SoftDTW-CUDA-Torch: Memory-Efficient GPU-Accelerated Soft Dynamic Time Warping for PyTorch
This work provides a more efficient and scalable tool for researchers and practitioners in time-series analysis using PyTorch, though it is incremental as it improves upon existing methods.
The authors tackled the limitations of existing GPU implementations of Soft Dynamic Time Warping (SoftDTW) by developing a PyTorch library that removes sequence-length constraints, ensures numerical stability, and reduces GPU memory usage by up to 98%.

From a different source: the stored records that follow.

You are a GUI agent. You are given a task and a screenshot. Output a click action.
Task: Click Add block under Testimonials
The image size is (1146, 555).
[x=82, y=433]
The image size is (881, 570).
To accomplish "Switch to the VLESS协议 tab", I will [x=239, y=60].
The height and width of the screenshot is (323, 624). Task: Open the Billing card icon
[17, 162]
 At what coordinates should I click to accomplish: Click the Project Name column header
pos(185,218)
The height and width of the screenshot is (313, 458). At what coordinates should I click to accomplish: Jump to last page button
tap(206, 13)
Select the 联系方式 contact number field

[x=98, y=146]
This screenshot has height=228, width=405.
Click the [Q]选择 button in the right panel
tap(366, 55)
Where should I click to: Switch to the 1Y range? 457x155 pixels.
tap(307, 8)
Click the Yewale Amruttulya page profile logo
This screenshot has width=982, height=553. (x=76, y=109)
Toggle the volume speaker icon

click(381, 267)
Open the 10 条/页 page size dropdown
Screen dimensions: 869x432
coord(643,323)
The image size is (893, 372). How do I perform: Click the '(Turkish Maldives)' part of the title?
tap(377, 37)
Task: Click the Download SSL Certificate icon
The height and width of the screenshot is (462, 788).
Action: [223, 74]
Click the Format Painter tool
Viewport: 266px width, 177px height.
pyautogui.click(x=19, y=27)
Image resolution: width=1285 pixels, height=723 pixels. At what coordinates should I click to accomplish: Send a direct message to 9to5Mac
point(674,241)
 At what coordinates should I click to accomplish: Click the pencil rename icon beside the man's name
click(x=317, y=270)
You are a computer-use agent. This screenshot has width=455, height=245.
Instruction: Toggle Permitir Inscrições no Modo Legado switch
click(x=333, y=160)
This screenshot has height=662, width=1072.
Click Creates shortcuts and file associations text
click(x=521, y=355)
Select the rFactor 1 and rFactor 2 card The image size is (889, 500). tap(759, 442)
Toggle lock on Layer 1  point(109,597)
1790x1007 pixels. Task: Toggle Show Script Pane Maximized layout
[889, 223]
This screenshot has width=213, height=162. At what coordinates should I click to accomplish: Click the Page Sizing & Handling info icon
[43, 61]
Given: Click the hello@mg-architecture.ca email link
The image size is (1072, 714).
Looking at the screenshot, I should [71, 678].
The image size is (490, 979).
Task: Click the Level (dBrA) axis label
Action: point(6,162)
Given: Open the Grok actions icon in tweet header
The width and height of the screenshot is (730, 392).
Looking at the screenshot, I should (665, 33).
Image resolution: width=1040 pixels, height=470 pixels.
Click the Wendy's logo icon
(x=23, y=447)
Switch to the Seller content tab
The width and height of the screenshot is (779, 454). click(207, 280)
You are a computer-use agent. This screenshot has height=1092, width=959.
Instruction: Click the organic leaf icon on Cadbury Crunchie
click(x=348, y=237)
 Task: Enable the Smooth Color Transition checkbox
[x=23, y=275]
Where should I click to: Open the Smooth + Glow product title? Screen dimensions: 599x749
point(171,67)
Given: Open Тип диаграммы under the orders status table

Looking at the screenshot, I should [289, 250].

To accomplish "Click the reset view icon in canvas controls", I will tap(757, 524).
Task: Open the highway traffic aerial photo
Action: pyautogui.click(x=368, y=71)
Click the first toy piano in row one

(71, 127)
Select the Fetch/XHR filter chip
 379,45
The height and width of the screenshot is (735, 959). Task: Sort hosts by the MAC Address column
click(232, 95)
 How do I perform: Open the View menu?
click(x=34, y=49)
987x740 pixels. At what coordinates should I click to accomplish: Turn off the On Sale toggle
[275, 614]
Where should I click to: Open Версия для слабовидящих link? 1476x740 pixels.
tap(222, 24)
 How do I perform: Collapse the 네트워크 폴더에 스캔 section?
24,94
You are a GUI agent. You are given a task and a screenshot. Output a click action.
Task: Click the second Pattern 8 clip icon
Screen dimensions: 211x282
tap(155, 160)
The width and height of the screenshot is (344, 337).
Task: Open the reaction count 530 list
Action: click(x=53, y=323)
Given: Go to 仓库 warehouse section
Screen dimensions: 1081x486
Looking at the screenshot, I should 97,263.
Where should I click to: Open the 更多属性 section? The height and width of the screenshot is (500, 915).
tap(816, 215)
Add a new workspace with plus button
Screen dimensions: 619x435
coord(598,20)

We present softdtw-cuda-torch, an open-source PyTorch library for computing Soft Dynamic Time Warping (SoftDTW) on GPUs. Our implementation addresses three key limitations of existing GPU implementations of SoftDTW: a hard sequence-length cap of 1024, numerical instability in the backward pass for small smoothing parameters, and excessive GPU memory consumption from materializing pairwise distance tensors. We introduce (1) tiled anti-diagonal kernel execution that removes the sequence-length constraint, (2) a log-space back-ward pass that prevents floating-point overflow, and (3) a fused distance-computation mode that eliminates the O(BN M ) intermediate distance tensor, achieving up to 98% memory reduction compared to prior work. The library supports arbitrary sequence lengths, full PyTorch autograd integration, and Soft-DTW Barycenter computation. Code is available at https://github.com/BGU-CS-VIL/sdtw-cuda-torch.